[Stored records]
= = = =

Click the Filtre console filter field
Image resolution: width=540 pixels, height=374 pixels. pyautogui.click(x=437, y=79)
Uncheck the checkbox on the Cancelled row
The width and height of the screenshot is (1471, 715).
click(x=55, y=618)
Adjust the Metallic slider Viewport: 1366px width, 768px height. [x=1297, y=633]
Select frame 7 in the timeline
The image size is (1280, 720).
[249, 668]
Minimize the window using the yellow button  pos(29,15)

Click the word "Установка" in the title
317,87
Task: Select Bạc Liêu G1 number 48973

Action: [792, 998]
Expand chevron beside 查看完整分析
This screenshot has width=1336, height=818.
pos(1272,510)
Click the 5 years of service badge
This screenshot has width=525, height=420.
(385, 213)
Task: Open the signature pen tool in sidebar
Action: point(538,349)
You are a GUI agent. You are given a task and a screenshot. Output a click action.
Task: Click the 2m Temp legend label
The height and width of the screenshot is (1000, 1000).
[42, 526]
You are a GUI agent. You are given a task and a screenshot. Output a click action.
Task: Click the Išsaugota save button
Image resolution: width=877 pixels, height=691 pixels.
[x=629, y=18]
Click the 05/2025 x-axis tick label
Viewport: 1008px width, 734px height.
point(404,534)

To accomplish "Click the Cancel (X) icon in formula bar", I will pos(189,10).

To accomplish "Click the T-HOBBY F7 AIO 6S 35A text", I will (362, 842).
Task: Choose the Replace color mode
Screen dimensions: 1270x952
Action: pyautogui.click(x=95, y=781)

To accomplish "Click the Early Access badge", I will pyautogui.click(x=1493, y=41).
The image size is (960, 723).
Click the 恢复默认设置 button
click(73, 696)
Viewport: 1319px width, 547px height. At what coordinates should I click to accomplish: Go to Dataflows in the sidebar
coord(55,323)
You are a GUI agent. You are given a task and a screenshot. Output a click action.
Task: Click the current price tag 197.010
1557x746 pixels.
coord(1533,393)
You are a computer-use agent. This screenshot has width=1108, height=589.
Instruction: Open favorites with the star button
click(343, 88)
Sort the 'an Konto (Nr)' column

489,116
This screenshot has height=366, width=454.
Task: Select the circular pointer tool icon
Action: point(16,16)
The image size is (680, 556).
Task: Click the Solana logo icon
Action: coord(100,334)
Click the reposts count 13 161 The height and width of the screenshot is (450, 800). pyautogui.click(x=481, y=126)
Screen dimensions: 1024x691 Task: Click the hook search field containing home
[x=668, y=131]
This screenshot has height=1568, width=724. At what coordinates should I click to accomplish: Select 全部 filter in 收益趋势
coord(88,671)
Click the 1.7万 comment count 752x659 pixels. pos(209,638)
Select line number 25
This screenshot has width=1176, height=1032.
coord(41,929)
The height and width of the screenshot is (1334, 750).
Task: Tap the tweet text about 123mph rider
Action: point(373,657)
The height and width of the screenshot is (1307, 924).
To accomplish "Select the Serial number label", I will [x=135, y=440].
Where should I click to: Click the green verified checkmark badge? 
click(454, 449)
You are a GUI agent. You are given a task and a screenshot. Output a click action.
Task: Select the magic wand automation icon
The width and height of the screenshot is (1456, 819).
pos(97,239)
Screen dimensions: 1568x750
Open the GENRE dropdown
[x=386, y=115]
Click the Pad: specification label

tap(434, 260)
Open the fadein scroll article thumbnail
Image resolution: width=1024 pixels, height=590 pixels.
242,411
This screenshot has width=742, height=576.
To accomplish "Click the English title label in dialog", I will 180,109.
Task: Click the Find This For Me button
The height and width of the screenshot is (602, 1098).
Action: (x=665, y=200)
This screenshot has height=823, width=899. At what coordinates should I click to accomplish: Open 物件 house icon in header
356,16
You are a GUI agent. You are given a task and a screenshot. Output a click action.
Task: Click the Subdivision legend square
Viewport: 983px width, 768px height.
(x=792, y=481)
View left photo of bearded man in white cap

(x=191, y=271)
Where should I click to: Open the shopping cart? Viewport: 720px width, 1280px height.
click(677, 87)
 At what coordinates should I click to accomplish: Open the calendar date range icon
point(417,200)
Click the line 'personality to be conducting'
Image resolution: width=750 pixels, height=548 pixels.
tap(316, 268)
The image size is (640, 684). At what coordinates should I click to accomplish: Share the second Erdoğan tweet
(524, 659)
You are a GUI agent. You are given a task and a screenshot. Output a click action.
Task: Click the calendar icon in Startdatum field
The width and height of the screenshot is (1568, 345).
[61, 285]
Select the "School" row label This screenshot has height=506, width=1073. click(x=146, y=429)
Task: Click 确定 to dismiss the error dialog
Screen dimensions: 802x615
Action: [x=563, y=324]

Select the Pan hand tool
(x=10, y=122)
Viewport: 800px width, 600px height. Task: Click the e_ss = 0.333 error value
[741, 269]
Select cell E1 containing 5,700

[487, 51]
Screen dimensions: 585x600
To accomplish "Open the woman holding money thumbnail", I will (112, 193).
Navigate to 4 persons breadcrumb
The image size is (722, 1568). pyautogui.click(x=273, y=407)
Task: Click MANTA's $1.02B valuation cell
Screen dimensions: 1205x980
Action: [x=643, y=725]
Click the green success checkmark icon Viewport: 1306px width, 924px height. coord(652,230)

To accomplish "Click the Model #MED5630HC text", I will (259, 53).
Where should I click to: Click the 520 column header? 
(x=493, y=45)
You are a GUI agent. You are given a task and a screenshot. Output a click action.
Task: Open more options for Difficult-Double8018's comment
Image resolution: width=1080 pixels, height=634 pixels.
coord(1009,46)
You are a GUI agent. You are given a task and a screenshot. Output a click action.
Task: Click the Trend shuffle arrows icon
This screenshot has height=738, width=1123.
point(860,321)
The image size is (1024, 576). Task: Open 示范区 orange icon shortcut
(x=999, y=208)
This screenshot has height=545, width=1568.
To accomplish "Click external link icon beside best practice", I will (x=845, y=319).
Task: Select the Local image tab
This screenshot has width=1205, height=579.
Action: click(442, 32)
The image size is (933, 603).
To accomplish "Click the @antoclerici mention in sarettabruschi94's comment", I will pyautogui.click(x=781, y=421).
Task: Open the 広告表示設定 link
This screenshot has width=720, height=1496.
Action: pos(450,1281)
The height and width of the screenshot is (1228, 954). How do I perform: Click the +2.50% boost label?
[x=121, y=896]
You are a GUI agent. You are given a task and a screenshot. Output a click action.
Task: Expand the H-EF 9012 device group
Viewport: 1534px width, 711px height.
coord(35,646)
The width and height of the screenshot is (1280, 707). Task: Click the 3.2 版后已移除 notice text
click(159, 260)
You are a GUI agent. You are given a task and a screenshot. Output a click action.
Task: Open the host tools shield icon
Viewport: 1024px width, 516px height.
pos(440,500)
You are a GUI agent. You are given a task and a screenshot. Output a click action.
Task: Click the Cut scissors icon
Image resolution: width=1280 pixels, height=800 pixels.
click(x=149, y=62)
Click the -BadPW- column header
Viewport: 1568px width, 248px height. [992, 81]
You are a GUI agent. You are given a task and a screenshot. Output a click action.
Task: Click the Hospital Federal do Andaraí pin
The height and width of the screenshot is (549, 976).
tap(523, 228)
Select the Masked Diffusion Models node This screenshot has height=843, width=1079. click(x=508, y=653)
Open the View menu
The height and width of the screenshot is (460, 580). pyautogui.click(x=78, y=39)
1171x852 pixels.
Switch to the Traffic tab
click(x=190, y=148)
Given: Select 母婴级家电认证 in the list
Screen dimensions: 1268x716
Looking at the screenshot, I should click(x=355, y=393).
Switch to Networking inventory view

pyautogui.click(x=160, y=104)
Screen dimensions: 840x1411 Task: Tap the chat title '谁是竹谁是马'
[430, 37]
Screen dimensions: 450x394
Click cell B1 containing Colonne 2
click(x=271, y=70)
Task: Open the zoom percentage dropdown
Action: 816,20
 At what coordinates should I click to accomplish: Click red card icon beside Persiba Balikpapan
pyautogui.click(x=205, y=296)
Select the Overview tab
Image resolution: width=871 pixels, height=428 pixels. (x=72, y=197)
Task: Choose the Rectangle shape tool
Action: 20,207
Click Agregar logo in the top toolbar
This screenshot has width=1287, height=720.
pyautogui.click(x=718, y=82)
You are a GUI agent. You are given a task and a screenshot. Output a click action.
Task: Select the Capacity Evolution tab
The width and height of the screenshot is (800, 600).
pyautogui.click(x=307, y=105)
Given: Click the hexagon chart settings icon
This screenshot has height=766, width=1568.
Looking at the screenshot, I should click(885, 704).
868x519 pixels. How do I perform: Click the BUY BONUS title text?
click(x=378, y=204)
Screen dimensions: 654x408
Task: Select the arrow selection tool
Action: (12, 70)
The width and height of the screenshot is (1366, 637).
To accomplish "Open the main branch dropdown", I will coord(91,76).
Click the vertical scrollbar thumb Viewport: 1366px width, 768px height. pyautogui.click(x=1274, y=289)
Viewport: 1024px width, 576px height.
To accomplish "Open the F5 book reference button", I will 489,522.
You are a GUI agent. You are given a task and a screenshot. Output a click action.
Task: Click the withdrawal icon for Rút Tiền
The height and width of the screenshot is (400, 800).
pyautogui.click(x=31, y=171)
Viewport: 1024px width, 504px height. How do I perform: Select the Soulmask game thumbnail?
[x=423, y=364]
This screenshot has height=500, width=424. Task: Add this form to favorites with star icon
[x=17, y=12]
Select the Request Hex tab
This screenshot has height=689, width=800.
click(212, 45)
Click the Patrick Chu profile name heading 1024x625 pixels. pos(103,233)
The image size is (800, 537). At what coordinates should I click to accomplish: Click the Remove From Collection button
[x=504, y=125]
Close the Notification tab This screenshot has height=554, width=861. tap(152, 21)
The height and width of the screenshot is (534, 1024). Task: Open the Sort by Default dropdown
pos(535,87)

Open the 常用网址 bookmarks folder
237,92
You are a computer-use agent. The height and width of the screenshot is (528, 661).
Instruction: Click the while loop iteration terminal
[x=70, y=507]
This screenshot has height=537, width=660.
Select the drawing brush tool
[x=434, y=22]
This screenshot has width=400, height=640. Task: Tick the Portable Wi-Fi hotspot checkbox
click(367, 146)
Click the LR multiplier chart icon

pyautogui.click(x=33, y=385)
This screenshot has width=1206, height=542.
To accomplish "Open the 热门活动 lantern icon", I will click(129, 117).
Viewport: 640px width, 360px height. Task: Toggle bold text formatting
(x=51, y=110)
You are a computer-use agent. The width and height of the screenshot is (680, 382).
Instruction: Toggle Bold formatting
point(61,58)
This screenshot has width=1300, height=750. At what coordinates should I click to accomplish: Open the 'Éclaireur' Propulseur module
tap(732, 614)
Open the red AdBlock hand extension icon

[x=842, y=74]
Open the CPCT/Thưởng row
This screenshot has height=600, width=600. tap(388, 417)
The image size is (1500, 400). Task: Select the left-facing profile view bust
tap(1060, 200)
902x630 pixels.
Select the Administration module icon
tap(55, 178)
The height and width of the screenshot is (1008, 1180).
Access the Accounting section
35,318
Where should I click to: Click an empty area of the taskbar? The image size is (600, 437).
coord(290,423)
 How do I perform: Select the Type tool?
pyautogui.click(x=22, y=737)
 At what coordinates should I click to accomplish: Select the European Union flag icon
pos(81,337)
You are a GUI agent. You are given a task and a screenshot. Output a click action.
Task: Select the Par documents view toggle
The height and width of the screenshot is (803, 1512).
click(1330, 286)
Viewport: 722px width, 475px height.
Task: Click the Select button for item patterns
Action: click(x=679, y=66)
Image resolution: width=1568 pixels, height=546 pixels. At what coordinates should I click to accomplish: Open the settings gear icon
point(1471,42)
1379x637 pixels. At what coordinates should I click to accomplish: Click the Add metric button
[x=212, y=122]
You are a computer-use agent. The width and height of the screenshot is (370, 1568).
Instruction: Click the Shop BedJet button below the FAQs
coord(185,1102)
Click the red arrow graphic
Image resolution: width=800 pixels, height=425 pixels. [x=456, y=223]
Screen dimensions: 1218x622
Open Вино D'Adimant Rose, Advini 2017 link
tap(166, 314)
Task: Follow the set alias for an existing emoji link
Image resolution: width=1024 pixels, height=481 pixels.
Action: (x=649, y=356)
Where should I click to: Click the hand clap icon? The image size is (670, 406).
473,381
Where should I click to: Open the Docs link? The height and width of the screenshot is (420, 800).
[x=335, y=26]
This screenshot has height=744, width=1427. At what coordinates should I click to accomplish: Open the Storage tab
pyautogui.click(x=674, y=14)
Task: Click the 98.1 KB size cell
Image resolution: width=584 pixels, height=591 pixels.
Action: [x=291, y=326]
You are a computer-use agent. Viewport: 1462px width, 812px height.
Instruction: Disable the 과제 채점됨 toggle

= = = =

### [PROBLEM DESCRIPTION]
Using the data above, reproduce exactly the lines between those holding "This screenshot has width=1300, height=750." and "Task: Follow the", inclusive, and no others.

### [ANSWER AREA]
This screenshot has width=1300, height=750. At what coordinates should I click to accomplish: Open the 'Éclaireur' Propulseur module
tap(732, 614)
Open the red AdBlock hand extension icon

[x=842, y=74]
Open the CPCT/Thưởng row
This screenshot has height=600, width=600. tap(388, 417)
The image size is (1500, 400). Task: Select the left-facing profile view bust
tap(1060, 200)
902x630 pixels.
Select the Administration module icon
tap(55, 178)
The height and width of the screenshot is (1008, 1180).
Access the Accounting section
35,318
Where should I click to: Click an empty area of the taskbar? The image size is (600, 437).
coord(290,423)
 How do I perform: Select the Type tool?
pyautogui.click(x=22, y=737)
 At what coordinates should I click to accomplish: Select the European Union flag icon
pos(81,337)
You are a GUI agent. You are given a task and a screenshot. Output a click action.
Task: Select the Par documents view toggle
The height and width of the screenshot is (803, 1512).
click(1330, 286)
Viewport: 722px width, 475px height.
Task: Click the Select button for item patterns
Action: click(x=679, y=66)
Image resolution: width=1568 pixels, height=546 pixels. At what coordinates should I click to accomplish: Open the settings gear icon
point(1471,42)
1379x637 pixels. At what coordinates should I click to accomplish: Click the Add metric button
[x=212, y=122]
You are a computer-use agent. The width and height of the screenshot is (370, 1568).
Instruction: Click the Shop BedJet button below the FAQs
coord(185,1102)
Click the red arrow graphic
Image resolution: width=800 pixels, height=425 pixels. [x=456, y=223]
Screen dimensions: 1218x622
Open Вино D'Adimant Rose, Advini 2017 link
tap(166, 314)
Task: Follow the set alias for an existing emoji link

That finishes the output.